"I read the story, he says, that detailed how US bombs had blown open part of the zoo. The Bengal tiger had remained in its pen. All the zookeepers had fled, so this poor tiger was sitting there starving. One of the soldiers, who tried to feed it out of compassion, got his hand mauled. Another soldier shot and killed it. It was 2003. The war was under way and Joseph, in his late 20s, was on a master's programme at New York University."
"He took the tiger's death as the starting point for a play with an absurdist kind of magical realism. After it is killed, the big cat returns as an anthropomorphic Dantean figure to interrogate the nature of God and the point of existence, all while padding around this hell on earth. Joseph submitted a 10-minute version to the university's drama festival. It flopped. No one, he says, on a video call from his home in New York, seemed to respond to it."

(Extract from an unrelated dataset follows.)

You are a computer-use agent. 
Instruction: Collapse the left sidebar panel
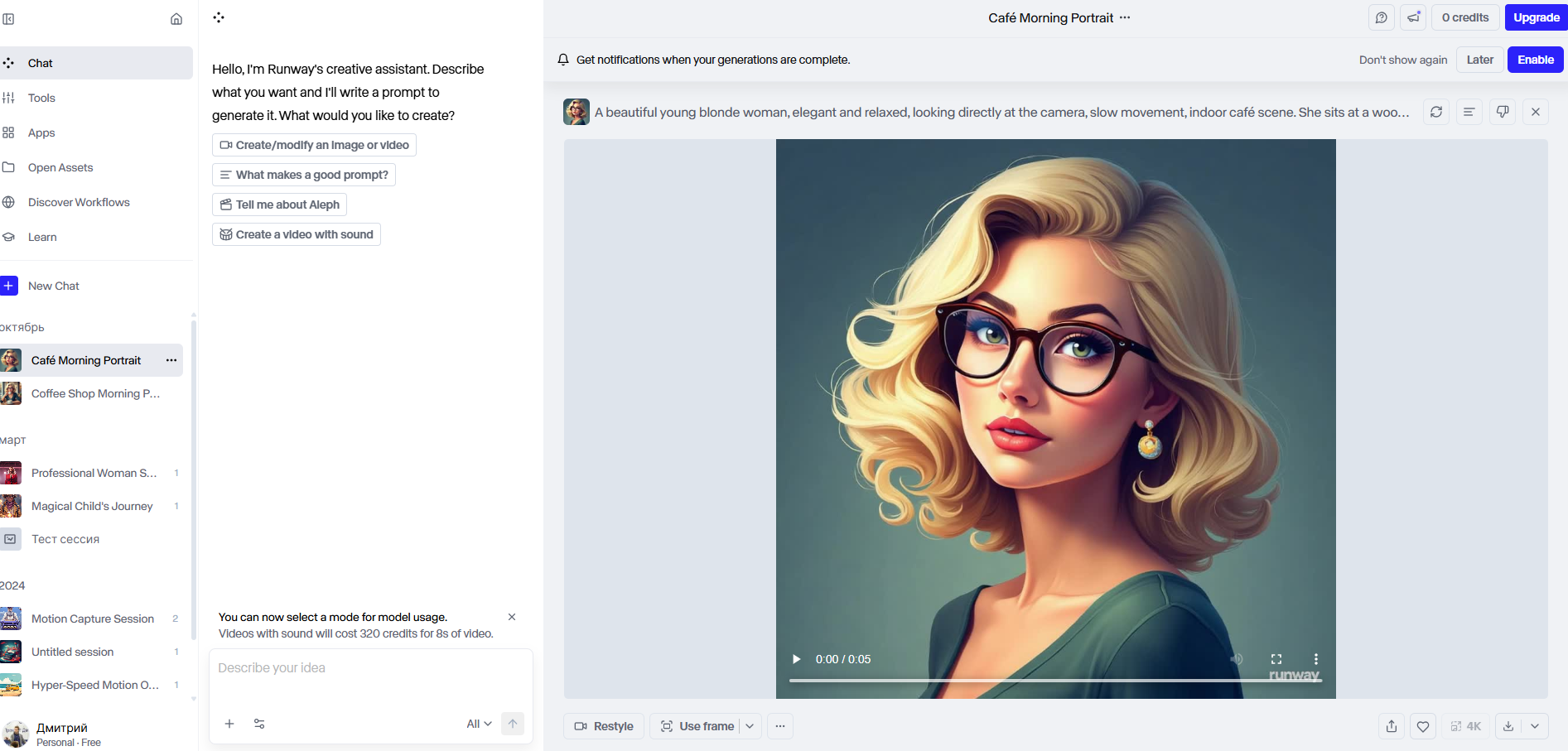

Rajiv Joseph based a play on a 2003 incident in Baghdad where US bombs opened part of the zoo and a Bengal tiger was left starving in its pen. A soldier attempting to feed the tiger was mauled and another soldier shot the animal dead. The play transforms the tiger into an anthropomorphic, Dantean figure that returns to question God and the meaning of existence amid war's devastation. A 10‑minute university version initially failed, but a later full-length production premiered in Los Angeles in 2009, reached Broadway starring Robin Williams, earned a Pulitzer nomination, and now opens at the Young Vic in London.